I think (often) of Robert Frost’s “Provide, Provide.” Those who worry that fealty to structure tends toward the trite might have a point, in that poem, midway through the rhyming triplets, yet it’s reasonable to credit that very structure — the necessity of certain words in a certain order in a certain rhythm — with the blend of humor, profundity, and especially memorize-ability of the final lines:
No memory of having starred
Atones for later disregard,
Or keeps the end from being hard.
Better to go down dignified
With boughten friendship at your side
Than none at all. Provide, provide!
I offer this commentary, though, in the course of noting an exception.

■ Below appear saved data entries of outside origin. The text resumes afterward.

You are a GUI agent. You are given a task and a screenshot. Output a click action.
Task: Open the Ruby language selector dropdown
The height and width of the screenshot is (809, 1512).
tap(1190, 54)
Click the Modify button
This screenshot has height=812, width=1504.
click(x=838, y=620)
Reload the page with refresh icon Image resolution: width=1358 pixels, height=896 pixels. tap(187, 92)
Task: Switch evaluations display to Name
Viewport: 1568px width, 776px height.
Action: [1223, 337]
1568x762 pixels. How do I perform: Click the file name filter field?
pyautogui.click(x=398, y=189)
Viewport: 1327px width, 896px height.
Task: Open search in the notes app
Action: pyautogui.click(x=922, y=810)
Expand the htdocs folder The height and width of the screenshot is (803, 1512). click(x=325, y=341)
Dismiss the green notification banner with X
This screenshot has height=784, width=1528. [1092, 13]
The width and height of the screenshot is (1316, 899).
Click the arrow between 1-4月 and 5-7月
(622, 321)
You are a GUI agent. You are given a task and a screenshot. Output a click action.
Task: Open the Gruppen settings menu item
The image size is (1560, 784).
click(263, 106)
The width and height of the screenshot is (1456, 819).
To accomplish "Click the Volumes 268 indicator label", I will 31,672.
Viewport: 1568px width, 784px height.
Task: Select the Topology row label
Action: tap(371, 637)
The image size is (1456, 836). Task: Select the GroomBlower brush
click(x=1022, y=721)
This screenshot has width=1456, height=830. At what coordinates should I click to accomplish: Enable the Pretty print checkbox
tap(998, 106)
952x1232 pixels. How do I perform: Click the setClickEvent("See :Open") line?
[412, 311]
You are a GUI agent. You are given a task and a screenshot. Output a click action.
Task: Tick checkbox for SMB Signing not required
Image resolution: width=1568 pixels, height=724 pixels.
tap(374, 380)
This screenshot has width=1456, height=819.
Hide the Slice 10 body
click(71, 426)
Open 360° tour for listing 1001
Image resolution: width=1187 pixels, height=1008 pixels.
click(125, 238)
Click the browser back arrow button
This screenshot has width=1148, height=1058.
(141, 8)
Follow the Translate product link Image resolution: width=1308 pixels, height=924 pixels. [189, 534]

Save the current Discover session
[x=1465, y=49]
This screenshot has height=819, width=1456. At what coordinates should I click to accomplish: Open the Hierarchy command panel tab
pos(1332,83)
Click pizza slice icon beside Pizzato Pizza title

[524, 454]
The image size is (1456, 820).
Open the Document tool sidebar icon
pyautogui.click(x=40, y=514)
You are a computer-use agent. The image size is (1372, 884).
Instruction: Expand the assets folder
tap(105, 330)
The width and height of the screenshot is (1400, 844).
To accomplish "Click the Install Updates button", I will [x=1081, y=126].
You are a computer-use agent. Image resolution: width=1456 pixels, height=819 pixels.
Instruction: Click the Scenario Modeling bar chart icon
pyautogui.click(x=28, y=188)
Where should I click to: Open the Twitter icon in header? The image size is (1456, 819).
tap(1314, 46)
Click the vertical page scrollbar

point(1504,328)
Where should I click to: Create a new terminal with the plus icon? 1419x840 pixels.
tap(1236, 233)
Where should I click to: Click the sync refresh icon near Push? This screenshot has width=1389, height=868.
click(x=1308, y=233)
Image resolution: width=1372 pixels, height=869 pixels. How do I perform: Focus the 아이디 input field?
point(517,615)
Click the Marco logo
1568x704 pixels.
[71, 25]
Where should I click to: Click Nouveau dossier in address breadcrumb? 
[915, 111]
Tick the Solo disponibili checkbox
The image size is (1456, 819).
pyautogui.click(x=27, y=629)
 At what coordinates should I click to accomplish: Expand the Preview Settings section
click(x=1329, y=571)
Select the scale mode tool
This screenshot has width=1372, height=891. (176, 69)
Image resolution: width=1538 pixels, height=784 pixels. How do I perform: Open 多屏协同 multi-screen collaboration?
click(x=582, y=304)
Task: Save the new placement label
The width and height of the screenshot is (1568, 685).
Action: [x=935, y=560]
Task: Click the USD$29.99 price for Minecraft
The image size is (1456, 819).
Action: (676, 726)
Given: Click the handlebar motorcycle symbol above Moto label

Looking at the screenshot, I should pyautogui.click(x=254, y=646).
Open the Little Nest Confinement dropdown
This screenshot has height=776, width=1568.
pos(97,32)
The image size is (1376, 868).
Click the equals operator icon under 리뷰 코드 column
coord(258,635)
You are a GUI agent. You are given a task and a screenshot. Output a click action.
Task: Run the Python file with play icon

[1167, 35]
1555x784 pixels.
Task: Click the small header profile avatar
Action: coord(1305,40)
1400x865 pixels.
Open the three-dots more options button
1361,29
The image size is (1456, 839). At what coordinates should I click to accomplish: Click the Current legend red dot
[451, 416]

Daniel Mark Epstein’s “Grandfather’s Spectacles” in a recent National Review (subscription required) struck me strongly, with this as its beginning:
He was not a brawler, or vain,
But came up in a time and class
Where a youth of exceptional beauty
Had to prove himself — man to man —
Time and again. …
The subject turns out to require glasses and, after a day spent marveling at the world when seen clearly, must prove himself, man to man, against the sneer of “frog-eyes.” He who must prove toughness because handsome must thereafter defend the distortion of his looks. The victim of the world’s incoherent violence, of course, is “the miraculous invention of wire and glass,” and fortitude in the face of brute human nature comes at “the cost of clear vision.”
There’s no shortage of factors to blame for the evaporating weight of poetry, which music composer Robert Schumann once declared to be the highest art. But I’m inclined to place at the forefront of culpability the loosening of the rules. As Mr. Frost once said, “poetry without rhyme is like tennis without a net.”